Saturday 24 June 2006

Commercial ways and means

I'd been thinking to switch my ISP from BT to Talk Talk. No real problems with BT service although I have scars from dealing with them when I was a wage slave. Things got to the stage where I had to get a Migration Code from BT as the laststage before transfer.
The service clerk asked why I was leaving BT and I said it was purely financial. She asked if I would consider staying if they offered me a special deal. Long story short is I'm staying with them at half what it has been costing me and just slightly less than Talk Talk would have been.

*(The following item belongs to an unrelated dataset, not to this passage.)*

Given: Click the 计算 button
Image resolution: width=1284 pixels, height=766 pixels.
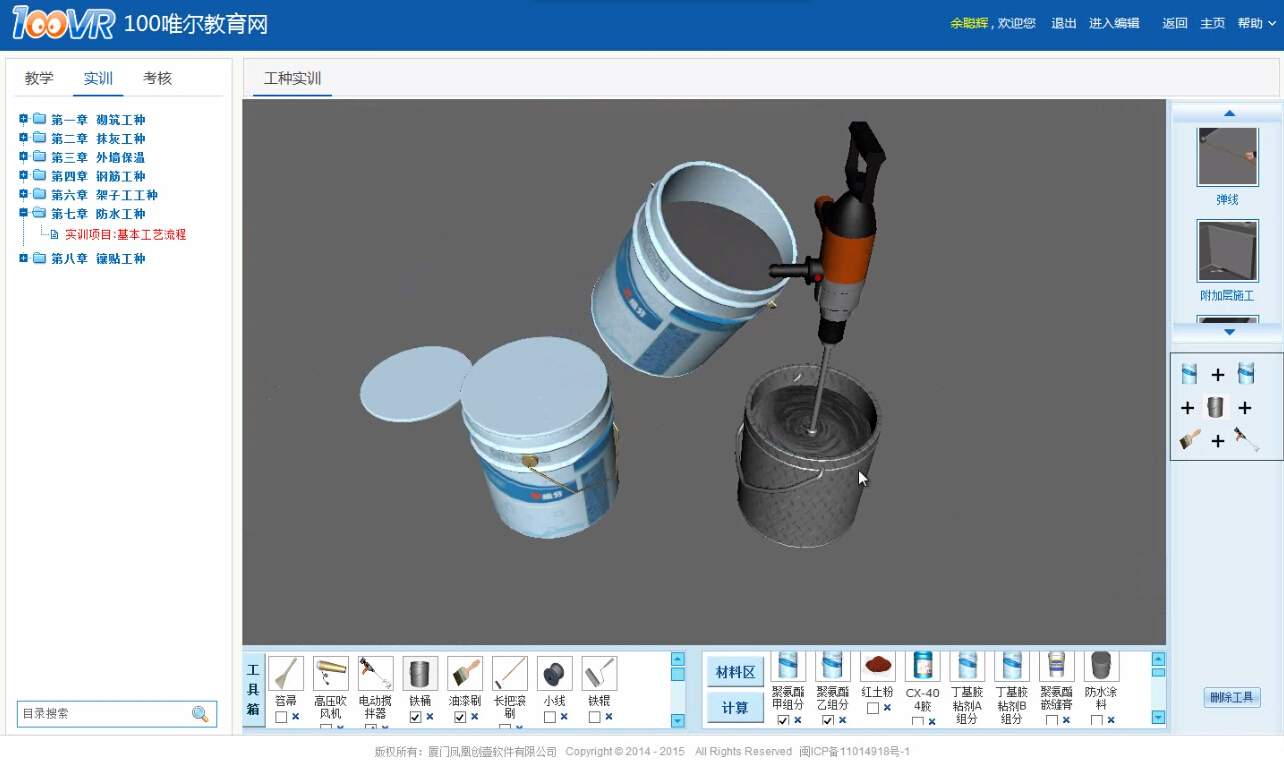Looking at the screenshot, I should pos(735,708).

I was still congratulating myself on this deal when pointy nose dog and I went for our midday walk up into the hills. Our usual parking spot was crowded out with two low-loader vehicles and a gaggle of vans. Mainly BT with heavy plant machinery digging a service trench. I then noticed that a low-loader had a Baden Baden address from Germany. So had the other. So had some five or six vans and 4x4 vehicles. The ditch-digging was being discused in German between the digger driver and a boss sort of person. I was intrigued by the foreign connection - surely they had not dug the trench some 1,000 miles from their home town?

I found a Scots-looking face and commented that service centres in Calcutta was one thing but Germany plant? He could not explain either.

If they can afford to take on a contractor who has to ship equipment and workers from Germany, pay for accommodation and other living expenses, who know what deal I might have got on my internet had I been a bit more hard-nosed?